There are a number of issues that surround E-books. The focus today is on the device and the options they provide rather than digital rights. These concern ownership, copyright and licensing of E-books. The rights that are imbued to the physical form do not transfer to the E-book. You do not have right of first ownership with an E-book and as Amazon demonstrated with the removal of George Orwell’s “1984” from Kindles, you do not completely have control of the item that you have purchased. This means that you are purchasing without gaining ownership. What you are gaining is licensing attached to your purchase.
This is important concept to understand for libraries as they start creating E-book collections. Overdrive is only really licensing access to the E-books even though the library is required to purchase the item at retail cost and then pay an additional hosting fee to access the collection.

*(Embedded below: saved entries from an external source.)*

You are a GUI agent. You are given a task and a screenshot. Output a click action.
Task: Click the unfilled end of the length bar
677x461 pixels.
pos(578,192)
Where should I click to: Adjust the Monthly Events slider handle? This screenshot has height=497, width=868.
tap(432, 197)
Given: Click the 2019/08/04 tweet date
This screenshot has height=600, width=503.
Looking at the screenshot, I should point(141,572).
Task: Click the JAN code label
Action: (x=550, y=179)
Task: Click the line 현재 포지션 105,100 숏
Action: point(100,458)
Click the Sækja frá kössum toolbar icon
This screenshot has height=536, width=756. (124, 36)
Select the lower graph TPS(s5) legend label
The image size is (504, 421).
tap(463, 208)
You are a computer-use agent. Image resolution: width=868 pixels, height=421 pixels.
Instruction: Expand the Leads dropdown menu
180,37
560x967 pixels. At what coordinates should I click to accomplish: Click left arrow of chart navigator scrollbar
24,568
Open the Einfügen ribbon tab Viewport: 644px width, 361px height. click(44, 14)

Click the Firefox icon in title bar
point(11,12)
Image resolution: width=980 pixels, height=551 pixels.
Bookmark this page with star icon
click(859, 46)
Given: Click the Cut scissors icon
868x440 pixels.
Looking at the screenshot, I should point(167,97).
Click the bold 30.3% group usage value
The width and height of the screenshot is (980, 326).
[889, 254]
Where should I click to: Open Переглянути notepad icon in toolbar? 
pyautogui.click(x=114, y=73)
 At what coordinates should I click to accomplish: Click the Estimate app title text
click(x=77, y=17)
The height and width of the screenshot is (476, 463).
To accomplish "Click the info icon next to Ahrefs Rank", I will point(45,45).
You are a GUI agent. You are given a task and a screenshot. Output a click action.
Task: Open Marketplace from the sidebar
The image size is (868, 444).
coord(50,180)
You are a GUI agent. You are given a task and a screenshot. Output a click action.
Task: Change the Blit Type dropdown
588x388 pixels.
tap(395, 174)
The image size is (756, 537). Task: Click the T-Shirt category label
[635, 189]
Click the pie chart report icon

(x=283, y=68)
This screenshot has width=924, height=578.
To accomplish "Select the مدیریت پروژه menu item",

While the blame for this design is easily laid at the feet of Overdrive, it is really the publishers that are forcing this model. Publishers are forcing libraries to purchase an E-book for each item they circulate. In the digital world, this is asinine. While in the physical world there is a cost to reproduce a book and distribute, in the digital world the cost is close to zero.
So while we think of all the wonderful possibilities that E-books might offer, there are some hazards. It is possible today to create a E-book collection but what happens if Overdrive goes bankrupt, will the that collection be lost? My feeling is that this answer is yes, it will be lost. If the library can no longer afford to pay the access fee, then will that collection will be lost? What happens to the collection? If you want to transfer that collection to another vendor that offers lower hosting costs can you do that today? The answer to that question is no.
Finally, something to think about; who is protecting the digital rights of citizens and libraries in this country?